Sirtuin 3 (Sirt3) is a member of the Sirtuin family proteins and known to regulate multiple physiological processes such as metabolism and aging. As stroke is an aging-related disease, in this work, we attempt to examine the role and potential mechanism of Sirt3 in regulating ischemic stroke by using a permanent middle cerebral artery occlusion (pMCAO) model in wild type (WT) and Sirt3 knockout (KO) mice, coupled with oxygen glucose deprivation (OGD) experiments in cultured primary astrocytes. Sirt3 deficiency aggravated neuronal cell apoptosis and neurological deficits after brain ischemia. In addition, Sirt3 KO mice showed more severe blood–brain barrier (BBB) disruption and inflammatory responses compared with WT group in the acute phase. Furthermore, specific overexpression of Sirt3 in astrocytes by injecting glial fibrillary acidic protein (GFAP)::Sirt3 virus in ischemic region showed protective effect against stroke-induced damage. Mechanistically, Sirt3 could regulate vascular endothelial growth factor (VEGF) expression by inhibiting hypoxia inducible factor-1α (HIF-1α) signaling after ischemia (OGD).
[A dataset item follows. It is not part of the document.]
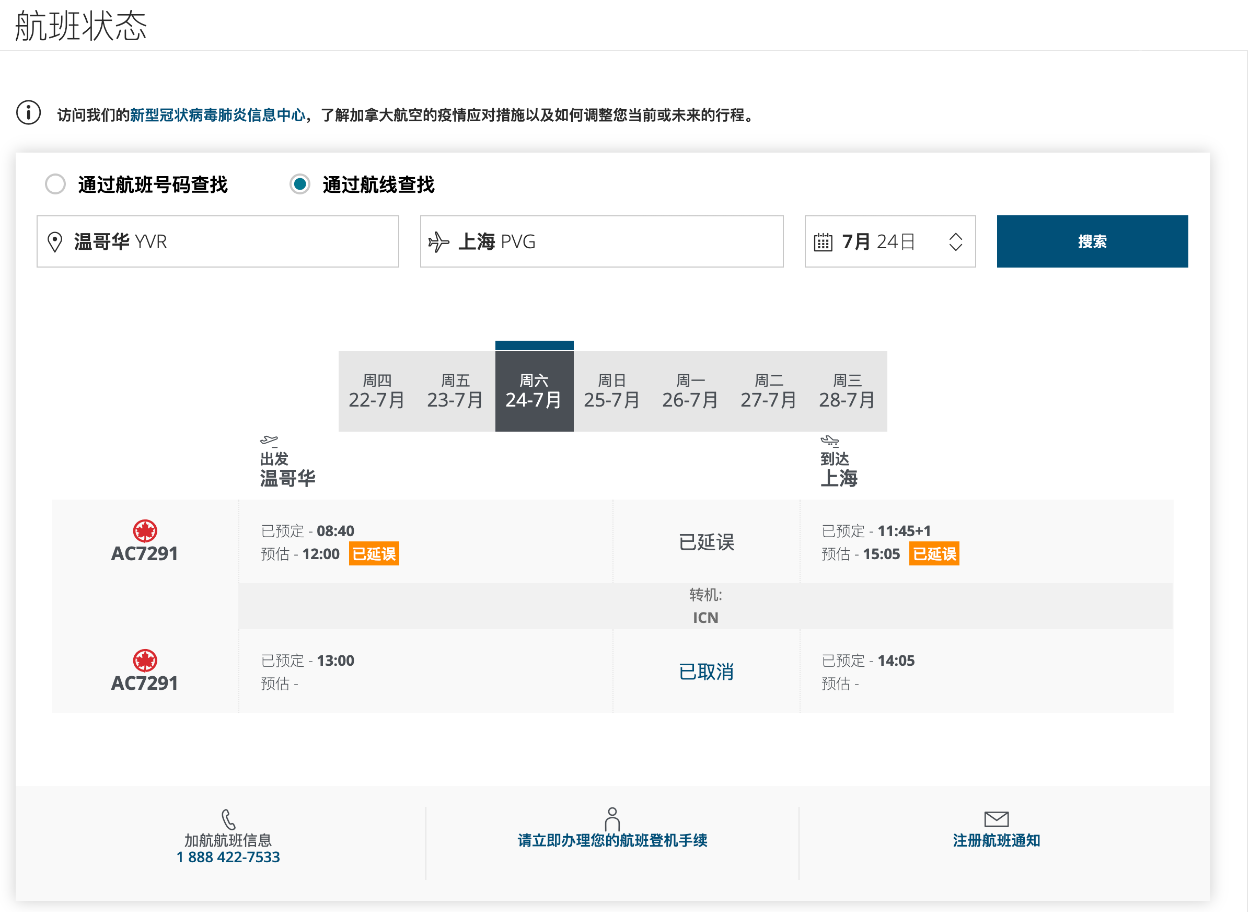Select the 通过航班号码查找 radio option
This screenshot has height=912, width=1250.
point(56,184)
Our results have shown that Sirt3 plays a protective role in ischemic stroke via regulating HIF-1α/VEGF signaling in astrocytes, and reversal of the Sirt3 expression at the acute phase could be a worthy direction for stroke therapy.
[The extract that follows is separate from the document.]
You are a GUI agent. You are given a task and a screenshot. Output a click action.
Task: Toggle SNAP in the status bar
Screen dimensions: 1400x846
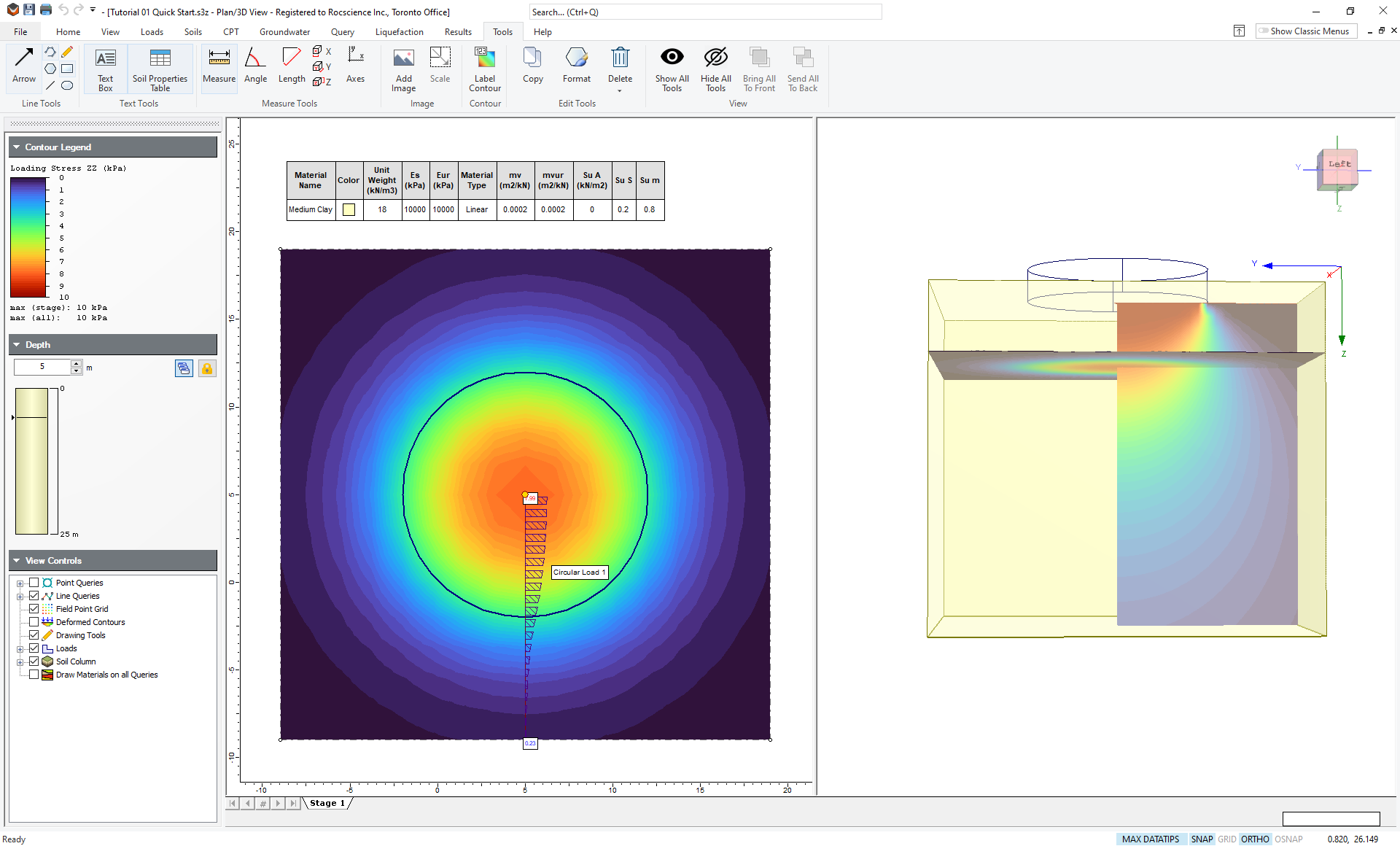(1202, 839)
Sirtuin 3 (Sirt3) 是 Sirtuin 家族蛋白的成员，已知可调节多种生理过程，如新陈代谢和衰老。由于中风是一种与衰老相关的疾病，在这项工作中，我们试图通过使用野生型 (WT) 和 Sirt3 敲除的永久性大脑中动脉闭塞 (pMCAO) 模型来研究 Sirt3 在调节缺血性中风中的作用和潜在机制。 KO) 小鼠，再加上培养的原代星形胶质细胞中的氧糖剥夺 (OGD) 实验。Sirt3缺乏加重脑缺血后神经元细胞凋亡和神经功能缺损。此外，与 WT 组相比，Sirt3 KO 小鼠在急性期表现出更严重的血脑屏障（BBB）破坏和炎症反应。此外，通过在缺血区域注射胶质纤维酸性蛋白 (GFAP)::Sirt3 病毒，在星形胶质细胞中特异性过度表达 Sirt3，显示出对中风诱导的损伤的保护作用。从机制上讲，Sirt3 可以通过抑制缺血 (OGD) 后的缺氧诱导因子-1α (HIF-1α) 信号传导来调节血管内皮生长因子 (VEGF) 的表达。我们的研究结果表明，Sirt3 通过调节星形胶质细胞中的 HIF-1α/VEGF 信号传导在缺血性中风中发挥保护作用，并且在急性期逆转 Sirt3 表达可能是中风治疗的一个有价值的方向。